There are three recognized categories of landmarks. Type 1 landmarks are defined locally, i.e. in terms of structures close to that point; for example, an intersection between three sutures, or intersections between veins on an insect wing are locally defined and surrounded by tissue on all sides. Type 3 landmarks, in contrast, are defined in terms of points far away from the landmark, and are often defined in terms of a point "furthest away" from another point. Type 2 landmarks are intermediate; this category includes points such as the tip structure, or local minima and maxima of curvature. They are defined in terms of local features, but they are not surrounded on all sides. In addition to landmarks, there are semilandmarks, points whose position along a curve is arbitrary but which provide information about curvature in two or three dimensions.

Shape analysis begins by removing the information that is not about shape. By definition, shape is not altered by translation, scaling or rotation. Thus, to compare shapes, the non-shape information is removed from the coordinates of landmarks. There is more than one way to do these three operations. One method is to fix the coordinates of two points to (0,0) and (0,1), which are the two ends of a baseline. In one step, the shapes are translated to the same position (the same two coordinates are fixed to those values), the shapes are scaled (to unit baseline length) and the shapes are rotated. An alternative, and preferred method, is Procrustes superimposition. This method translates the centroid of the shapes to (0,0); the x coordinate of the centroid is the average of the x coordinates of the landmarks, and the y coordinate of the centroid is the average of the y-coordinates. Shapes are scaled to unit centroid size, which is the square root of the summed squared distances of each landmark to the centroid. The configuration is rotated to minimize the deviation between it and a reference, typically the mean shape. In the case of semi-landmarks, variation in position along the curve is also removed. Because shape space is curved, analyses are done by projecting shapes onto a space tangent to shape space. Within the tangent space, conventional multivariate statistical methods such as multivariate analysis of variance and multivariate regression, can be used to test statistical hypotheses about shape.

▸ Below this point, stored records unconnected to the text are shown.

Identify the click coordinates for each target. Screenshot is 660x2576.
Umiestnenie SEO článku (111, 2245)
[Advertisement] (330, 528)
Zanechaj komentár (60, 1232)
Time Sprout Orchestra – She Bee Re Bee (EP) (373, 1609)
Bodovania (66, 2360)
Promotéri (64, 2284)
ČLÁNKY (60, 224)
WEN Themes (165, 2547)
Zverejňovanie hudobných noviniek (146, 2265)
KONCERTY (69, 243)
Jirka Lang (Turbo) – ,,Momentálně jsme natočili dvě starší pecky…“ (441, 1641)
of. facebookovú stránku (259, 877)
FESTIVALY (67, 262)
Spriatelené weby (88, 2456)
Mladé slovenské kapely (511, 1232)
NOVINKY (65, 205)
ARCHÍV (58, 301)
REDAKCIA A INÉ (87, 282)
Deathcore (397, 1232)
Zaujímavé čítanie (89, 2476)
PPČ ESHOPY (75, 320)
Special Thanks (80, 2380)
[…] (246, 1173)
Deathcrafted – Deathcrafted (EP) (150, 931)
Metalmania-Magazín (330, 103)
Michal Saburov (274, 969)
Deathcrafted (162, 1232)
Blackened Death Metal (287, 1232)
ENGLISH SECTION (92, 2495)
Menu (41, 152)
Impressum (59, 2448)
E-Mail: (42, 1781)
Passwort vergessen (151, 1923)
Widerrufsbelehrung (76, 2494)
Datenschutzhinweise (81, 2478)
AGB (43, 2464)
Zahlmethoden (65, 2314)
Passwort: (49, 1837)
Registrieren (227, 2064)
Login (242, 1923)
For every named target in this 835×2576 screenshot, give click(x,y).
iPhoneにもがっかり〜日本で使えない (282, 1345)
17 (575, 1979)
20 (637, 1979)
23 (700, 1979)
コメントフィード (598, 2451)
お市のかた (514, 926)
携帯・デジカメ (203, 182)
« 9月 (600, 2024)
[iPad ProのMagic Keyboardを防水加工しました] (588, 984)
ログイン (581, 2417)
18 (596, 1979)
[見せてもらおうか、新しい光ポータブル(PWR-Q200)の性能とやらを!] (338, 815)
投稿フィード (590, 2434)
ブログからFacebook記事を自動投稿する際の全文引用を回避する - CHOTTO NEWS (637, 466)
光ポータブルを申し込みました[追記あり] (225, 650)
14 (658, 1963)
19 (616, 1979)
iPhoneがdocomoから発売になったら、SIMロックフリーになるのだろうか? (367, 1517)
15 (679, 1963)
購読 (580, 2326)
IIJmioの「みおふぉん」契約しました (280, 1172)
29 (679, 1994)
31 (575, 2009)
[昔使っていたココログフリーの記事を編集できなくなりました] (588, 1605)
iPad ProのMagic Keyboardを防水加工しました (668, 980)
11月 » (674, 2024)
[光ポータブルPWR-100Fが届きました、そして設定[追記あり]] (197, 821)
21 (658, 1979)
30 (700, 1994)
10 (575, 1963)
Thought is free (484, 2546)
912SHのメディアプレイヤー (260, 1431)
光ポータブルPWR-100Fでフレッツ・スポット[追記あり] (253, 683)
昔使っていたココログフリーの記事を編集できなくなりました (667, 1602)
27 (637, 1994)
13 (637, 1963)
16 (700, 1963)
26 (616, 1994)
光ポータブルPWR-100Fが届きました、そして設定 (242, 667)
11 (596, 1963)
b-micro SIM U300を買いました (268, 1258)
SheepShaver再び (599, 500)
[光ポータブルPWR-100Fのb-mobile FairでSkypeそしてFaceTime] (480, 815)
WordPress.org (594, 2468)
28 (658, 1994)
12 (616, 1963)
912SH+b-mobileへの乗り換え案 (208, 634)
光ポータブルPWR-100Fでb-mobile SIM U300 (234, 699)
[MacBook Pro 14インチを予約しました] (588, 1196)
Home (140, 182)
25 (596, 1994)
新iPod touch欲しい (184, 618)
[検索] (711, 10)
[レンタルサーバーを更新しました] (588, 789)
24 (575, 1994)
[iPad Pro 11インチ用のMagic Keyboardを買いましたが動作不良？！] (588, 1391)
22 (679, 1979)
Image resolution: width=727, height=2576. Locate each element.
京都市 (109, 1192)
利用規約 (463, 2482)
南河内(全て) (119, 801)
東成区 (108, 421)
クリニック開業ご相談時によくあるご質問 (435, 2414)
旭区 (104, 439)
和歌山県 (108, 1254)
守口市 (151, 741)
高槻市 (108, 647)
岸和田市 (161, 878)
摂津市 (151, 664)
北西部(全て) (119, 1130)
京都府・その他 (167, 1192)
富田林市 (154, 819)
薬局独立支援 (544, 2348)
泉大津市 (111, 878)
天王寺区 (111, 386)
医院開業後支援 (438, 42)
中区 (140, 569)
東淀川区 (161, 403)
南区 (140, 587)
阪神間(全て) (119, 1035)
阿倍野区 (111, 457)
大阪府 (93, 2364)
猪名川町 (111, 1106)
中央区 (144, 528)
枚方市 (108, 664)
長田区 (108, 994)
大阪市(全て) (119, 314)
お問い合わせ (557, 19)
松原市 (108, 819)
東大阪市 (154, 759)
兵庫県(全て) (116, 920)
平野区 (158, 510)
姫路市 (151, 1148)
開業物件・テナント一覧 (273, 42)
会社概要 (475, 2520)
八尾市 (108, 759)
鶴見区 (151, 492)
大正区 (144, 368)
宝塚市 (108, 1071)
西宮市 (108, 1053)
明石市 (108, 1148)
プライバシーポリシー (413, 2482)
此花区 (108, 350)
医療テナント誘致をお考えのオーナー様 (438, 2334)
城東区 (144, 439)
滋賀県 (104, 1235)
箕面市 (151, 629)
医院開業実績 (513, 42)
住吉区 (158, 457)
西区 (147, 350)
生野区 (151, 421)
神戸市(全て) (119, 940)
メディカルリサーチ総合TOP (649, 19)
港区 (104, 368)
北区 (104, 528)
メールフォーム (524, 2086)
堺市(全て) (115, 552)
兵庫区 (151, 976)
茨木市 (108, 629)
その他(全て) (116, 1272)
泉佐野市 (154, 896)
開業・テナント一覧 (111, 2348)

Procrustes-based analyses have some limitations. One is that the Procrustes superimposition uses a least-squares criterion to find the optimal rotation; consequently, variation that is localized to a single landmark will be smeared out across many. This is called the 'Pinocchio effect'. Another is that the superimposition may itself impose a pattern of covariation on the landmarks. Additionally, any information that cannot be captured by landmarks and semilandmarks cannot be analyzed, including classical measurements like "greatest skull breadth". Moreover, there are criticisms of Procrustes-based methods that motivate an alternative approach to analyzing landmark data.